→ Task objective
Retype the listing that follows, word for word.

→ Records for this task

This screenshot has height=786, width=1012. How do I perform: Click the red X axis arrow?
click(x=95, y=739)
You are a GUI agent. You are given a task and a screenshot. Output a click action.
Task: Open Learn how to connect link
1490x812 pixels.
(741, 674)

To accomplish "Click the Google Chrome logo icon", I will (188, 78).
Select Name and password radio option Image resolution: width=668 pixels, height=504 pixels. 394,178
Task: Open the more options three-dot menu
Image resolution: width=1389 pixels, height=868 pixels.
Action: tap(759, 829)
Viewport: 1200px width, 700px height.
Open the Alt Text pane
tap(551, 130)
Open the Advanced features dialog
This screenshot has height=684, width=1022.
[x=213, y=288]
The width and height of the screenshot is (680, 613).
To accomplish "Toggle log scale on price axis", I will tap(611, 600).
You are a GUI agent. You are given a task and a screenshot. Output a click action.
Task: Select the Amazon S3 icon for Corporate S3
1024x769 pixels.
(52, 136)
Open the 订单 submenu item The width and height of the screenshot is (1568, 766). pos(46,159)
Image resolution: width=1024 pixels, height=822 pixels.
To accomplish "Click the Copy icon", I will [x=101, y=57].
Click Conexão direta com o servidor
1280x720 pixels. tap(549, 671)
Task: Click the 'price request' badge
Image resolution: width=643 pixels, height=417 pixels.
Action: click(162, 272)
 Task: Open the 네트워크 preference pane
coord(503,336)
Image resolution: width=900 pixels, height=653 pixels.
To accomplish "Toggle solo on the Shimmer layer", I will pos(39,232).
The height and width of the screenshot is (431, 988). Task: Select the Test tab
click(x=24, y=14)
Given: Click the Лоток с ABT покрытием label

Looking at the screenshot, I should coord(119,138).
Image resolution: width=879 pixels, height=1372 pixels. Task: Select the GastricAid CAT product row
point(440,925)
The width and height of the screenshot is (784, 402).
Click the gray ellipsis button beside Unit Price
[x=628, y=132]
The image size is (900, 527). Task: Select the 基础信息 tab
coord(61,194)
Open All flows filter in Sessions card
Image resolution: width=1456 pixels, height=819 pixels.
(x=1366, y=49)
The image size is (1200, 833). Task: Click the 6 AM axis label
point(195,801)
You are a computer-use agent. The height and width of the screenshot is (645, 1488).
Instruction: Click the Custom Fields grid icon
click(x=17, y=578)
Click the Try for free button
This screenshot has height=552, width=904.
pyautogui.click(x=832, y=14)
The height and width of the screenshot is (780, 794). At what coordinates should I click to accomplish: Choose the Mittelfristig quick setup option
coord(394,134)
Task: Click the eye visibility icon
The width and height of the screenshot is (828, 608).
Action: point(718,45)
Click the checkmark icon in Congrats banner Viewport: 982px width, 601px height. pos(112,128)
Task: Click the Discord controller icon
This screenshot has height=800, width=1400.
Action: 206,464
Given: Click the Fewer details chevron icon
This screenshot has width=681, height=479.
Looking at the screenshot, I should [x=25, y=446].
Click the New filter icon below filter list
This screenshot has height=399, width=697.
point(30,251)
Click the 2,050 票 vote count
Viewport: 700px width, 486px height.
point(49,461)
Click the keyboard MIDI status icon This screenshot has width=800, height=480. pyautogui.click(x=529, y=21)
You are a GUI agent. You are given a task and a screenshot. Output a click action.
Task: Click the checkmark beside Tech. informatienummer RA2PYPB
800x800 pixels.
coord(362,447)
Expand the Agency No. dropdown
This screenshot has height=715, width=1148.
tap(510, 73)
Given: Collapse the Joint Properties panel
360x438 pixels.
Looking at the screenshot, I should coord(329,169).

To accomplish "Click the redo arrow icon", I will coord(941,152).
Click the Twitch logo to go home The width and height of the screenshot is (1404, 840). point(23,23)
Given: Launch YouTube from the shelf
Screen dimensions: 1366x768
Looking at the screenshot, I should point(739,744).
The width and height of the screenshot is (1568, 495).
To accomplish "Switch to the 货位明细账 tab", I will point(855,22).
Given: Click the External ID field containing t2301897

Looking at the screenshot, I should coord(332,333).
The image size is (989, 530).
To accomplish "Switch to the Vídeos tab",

→ Solution for this task
This screenshot has height=786, width=1012. How do I perform: Click the red X axis arrow?
click(x=95, y=739)
You are a GUI agent. You are given a task and a screenshot. Output a click action.
Task: Open Learn how to connect link
1490x812 pixels.
(741, 674)

To accomplish "Click the Google Chrome logo icon", I will (188, 78).
Select Name and password radio option Image resolution: width=668 pixels, height=504 pixels. 394,178
Task: Open the more options three-dot menu
Image resolution: width=1389 pixels, height=868 pixels.
Action: tap(759, 829)
Viewport: 1200px width, 700px height.
Open the Alt Text pane
tap(551, 130)
Open the Advanced features dialog
This screenshot has height=684, width=1022.
[x=213, y=288]
The width and height of the screenshot is (680, 613).
To accomplish "Toggle log scale on price axis", I will tap(611, 600).
You are a GUI agent. You are given a task and a screenshot. Output a click action.
Task: Select the Amazon S3 icon for Corporate S3
1024x769 pixels.
(52, 136)
Open the 订单 submenu item The width and height of the screenshot is (1568, 766). pos(46,159)
Image resolution: width=1024 pixels, height=822 pixels.
To accomplish "Click the Copy icon", I will [x=101, y=57].
Click Conexão direta com o servidor
1280x720 pixels. tap(549, 671)
Task: Click the 'price request' badge
Image resolution: width=643 pixels, height=417 pixels.
Action: click(162, 272)
 Task: Open the 네트워크 preference pane
coord(503,336)
Image resolution: width=900 pixels, height=653 pixels.
To accomplish "Toggle solo on the Shimmer layer", I will pos(39,232).
The height and width of the screenshot is (431, 988). Task: Select the Test tab
click(x=24, y=14)
Given: Click the Лоток с ABT покрытием label

Looking at the screenshot, I should coord(119,138).
Image resolution: width=879 pixels, height=1372 pixels. Task: Select the GastricAid CAT product row
point(440,925)
The width and height of the screenshot is (784, 402).
Click the gray ellipsis button beside Unit Price
[x=628, y=132]
The image size is (900, 527). Task: Select the 基础信息 tab
coord(61,194)
Open All flows filter in Sessions card
Image resolution: width=1456 pixels, height=819 pixels.
(x=1366, y=49)
The image size is (1200, 833). Task: Click the 6 AM axis label
point(195,801)
You are a computer-use agent. The height and width of the screenshot is (645, 1488).
Instruction: Click the Custom Fields grid icon
click(x=17, y=578)
Click the Try for free button
This screenshot has height=552, width=904.
pyautogui.click(x=832, y=14)
The height and width of the screenshot is (780, 794). At what coordinates should I click to accomplish: Choose the Mittelfristig quick setup option
coord(394,134)
Task: Click the eye visibility icon
The width and height of the screenshot is (828, 608).
Action: point(718,45)
Click the checkmark icon in Congrats banner Viewport: 982px width, 601px height. pos(112,128)
Task: Click the Discord controller icon
This screenshot has height=800, width=1400.
Action: 206,464
Given: Click the Fewer details chevron icon
This screenshot has width=681, height=479.
Looking at the screenshot, I should [x=25, y=446].
Click the New filter icon below filter list
This screenshot has height=399, width=697.
point(30,251)
Click the 2,050 票 vote count
Viewport: 700px width, 486px height.
point(49,461)
Click the keyboard MIDI status icon This screenshot has width=800, height=480. pyautogui.click(x=529, y=21)
You are a GUI agent. You are given a task and a screenshot. Output a click action.
Task: Click the checkmark beside Tech. informatienummer RA2PYPB
800x800 pixels.
coord(362,447)
Expand the Agency No. dropdown
This screenshot has height=715, width=1148.
tap(510, 73)
Given: Collapse the Joint Properties panel
360x438 pixels.
Looking at the screenshot, I should coord(329,169).

To accomplish "Click the redo arrow icon", I will coord(941,152).
Click the Twitch logo to go home The width and height of the screenshot is (1404, 840). point(23,23)
Given: Launch YouTube from the shelf
Screen dimensions: 1366x768
Looking at the screenshot, I should point(739,744).
The width and height of the screenshot is (1568, 495).
To accomplish "Switch to the 货位明细账 tab", I will point(855,22).
Given: Click the External ID field containing t2301897

Looking at the screenshot, I should coord(332,333).
The image size is (989, 530).
To accomplish "Switch to the Vídeos tab",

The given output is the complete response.